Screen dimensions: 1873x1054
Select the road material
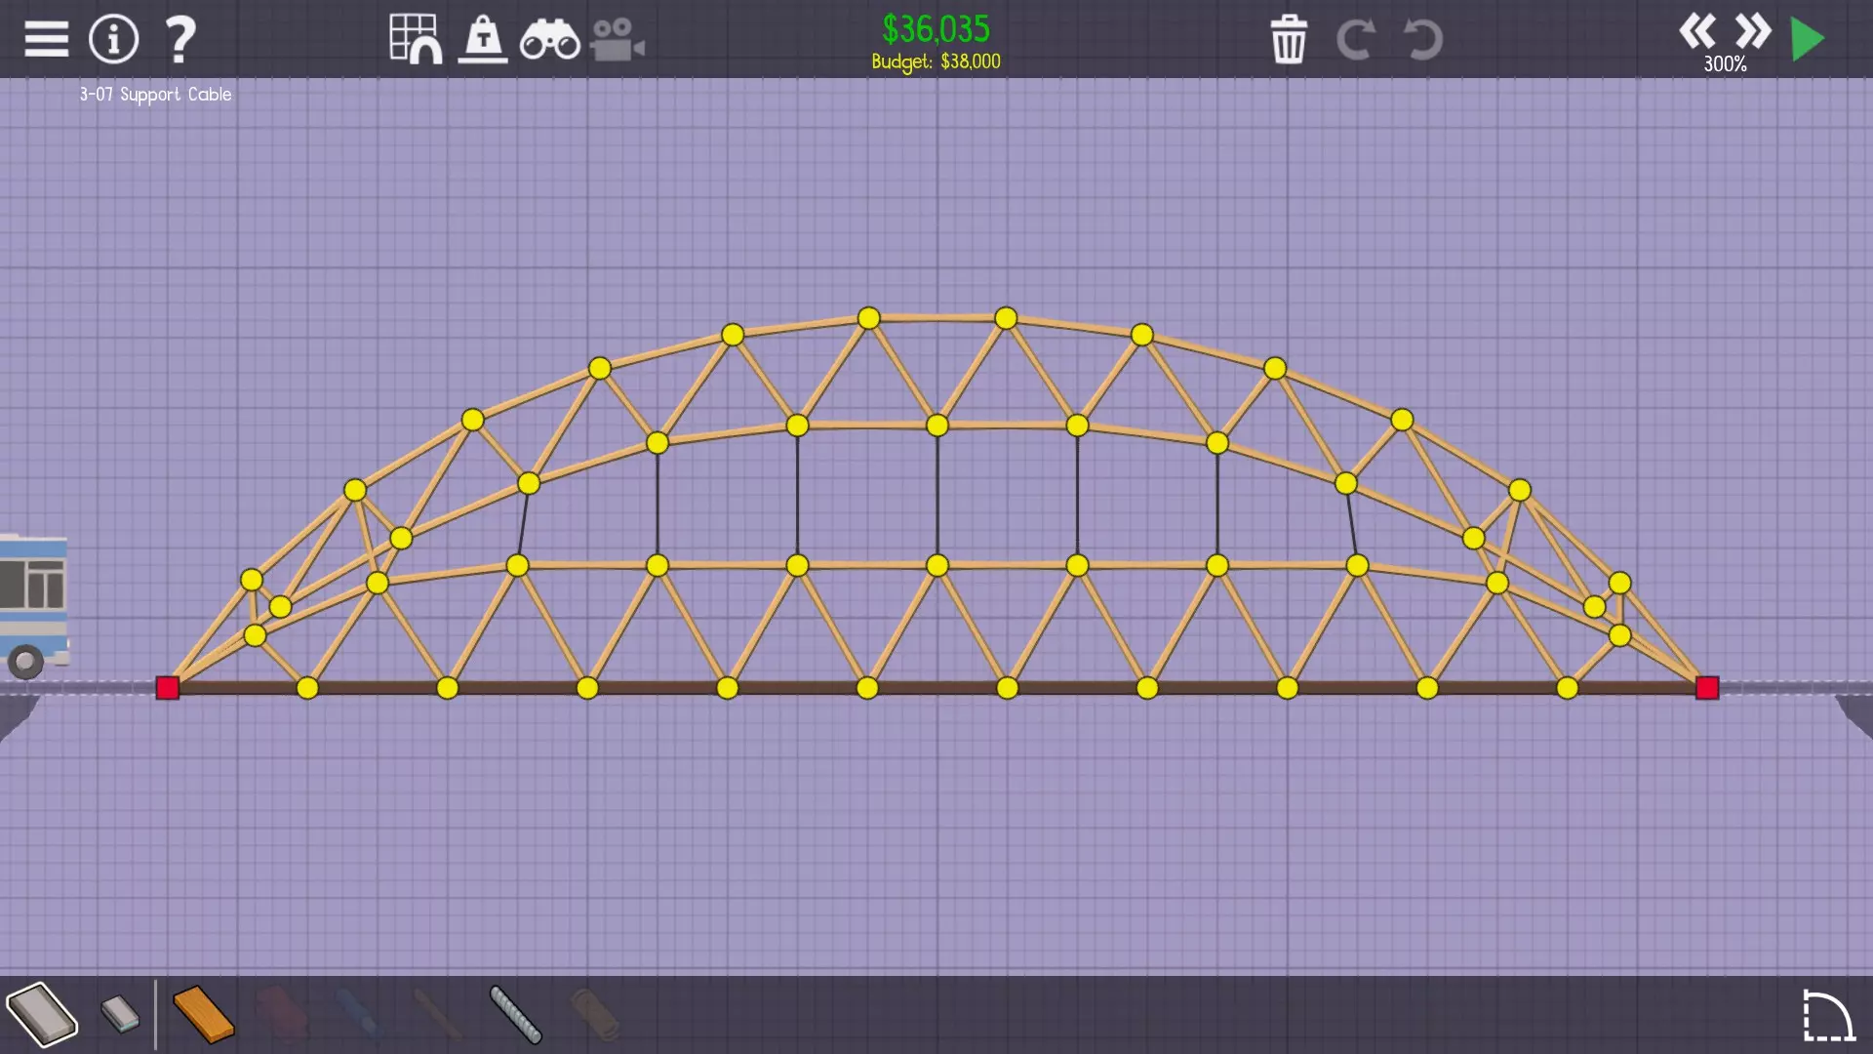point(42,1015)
+++
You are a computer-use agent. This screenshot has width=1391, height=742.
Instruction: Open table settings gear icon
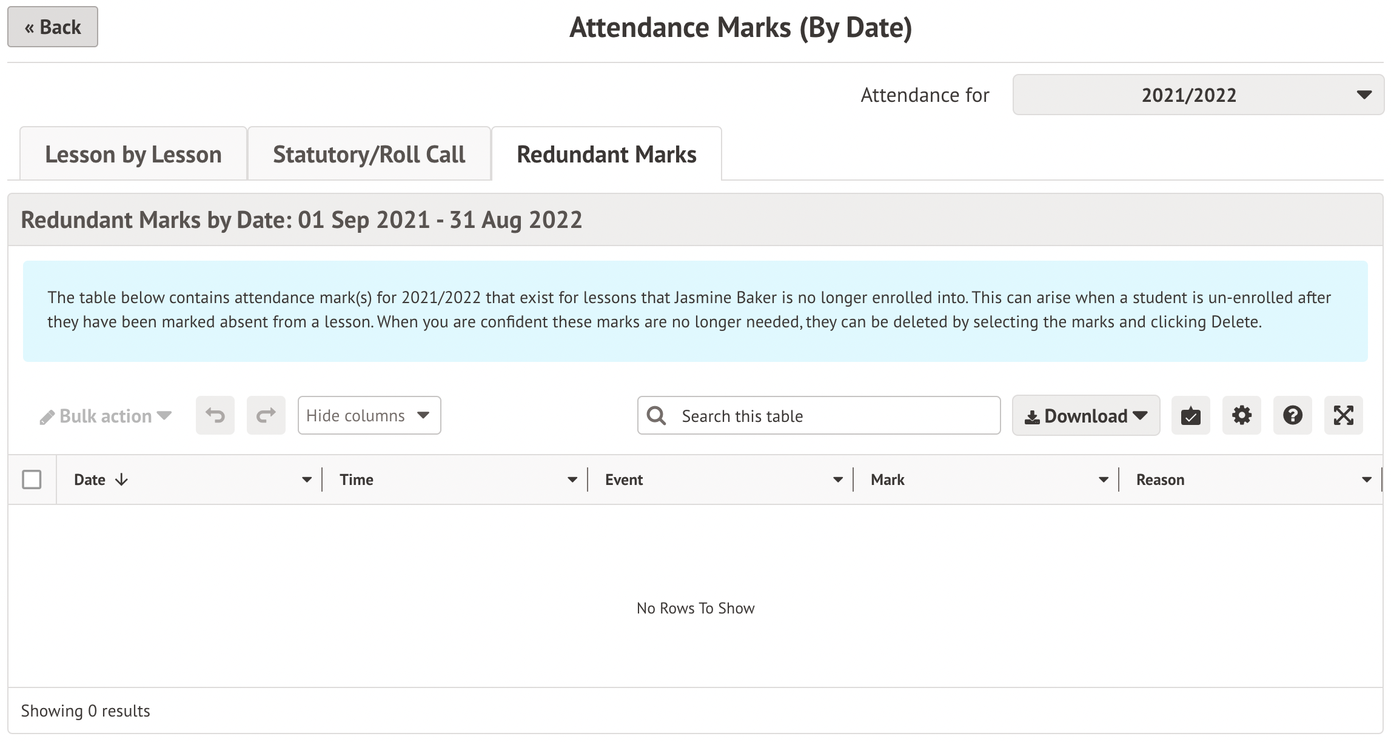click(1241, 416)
+++
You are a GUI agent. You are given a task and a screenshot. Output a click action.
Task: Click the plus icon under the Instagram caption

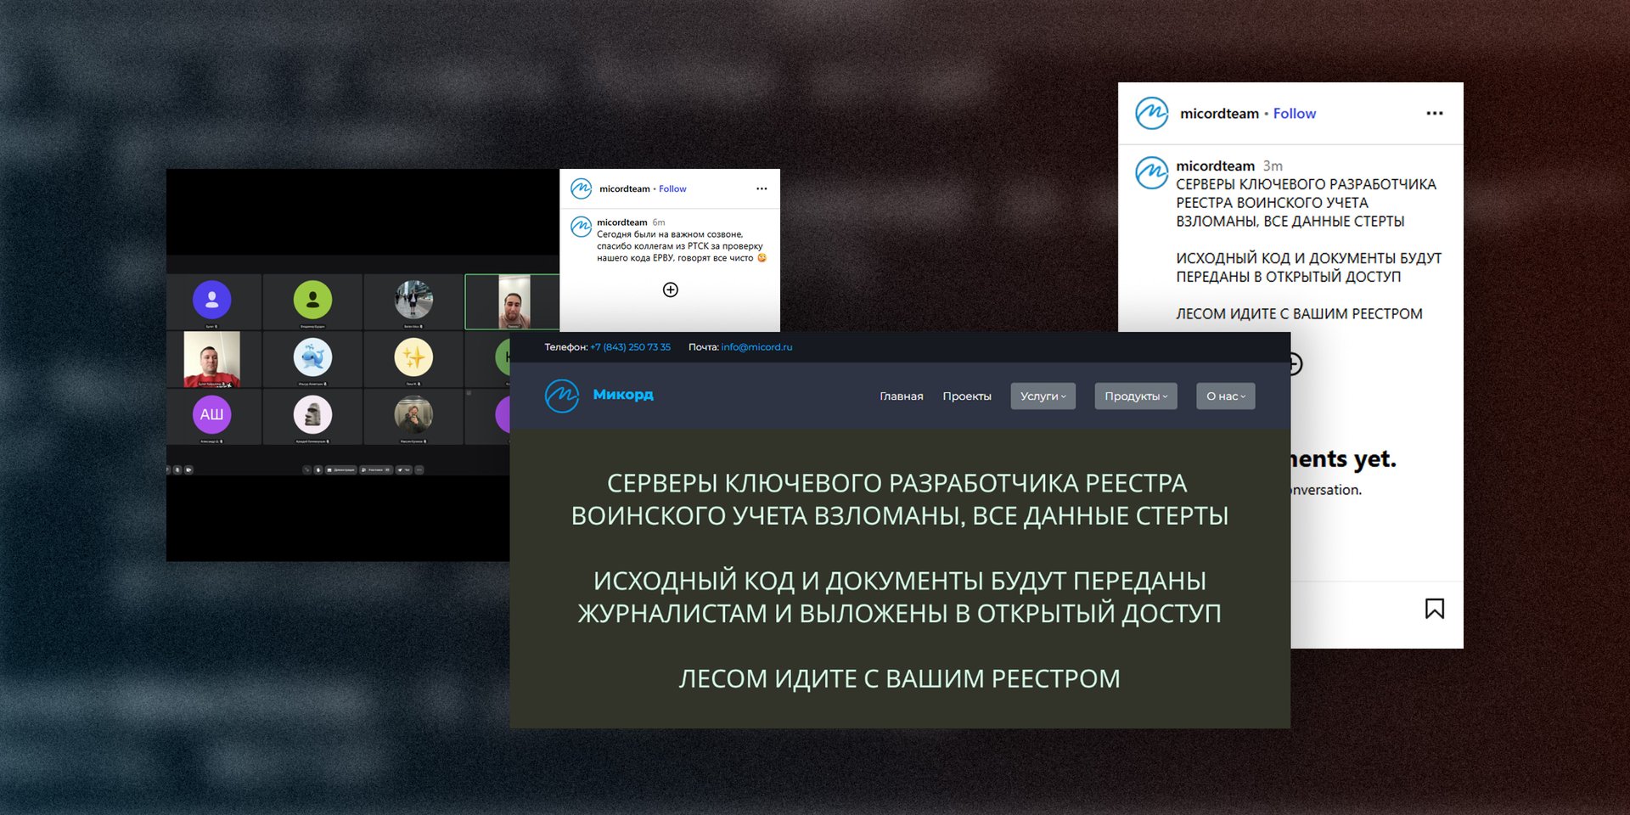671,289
+++
» **Exercise objective**
Filter the data, keeping only the lines that contain "agent".

» **Answer below**
You are a computer-use agent. This screenshot has width=1391, height=742.
You are a GUI agent. You are given a task and a screenshot. Output a click action.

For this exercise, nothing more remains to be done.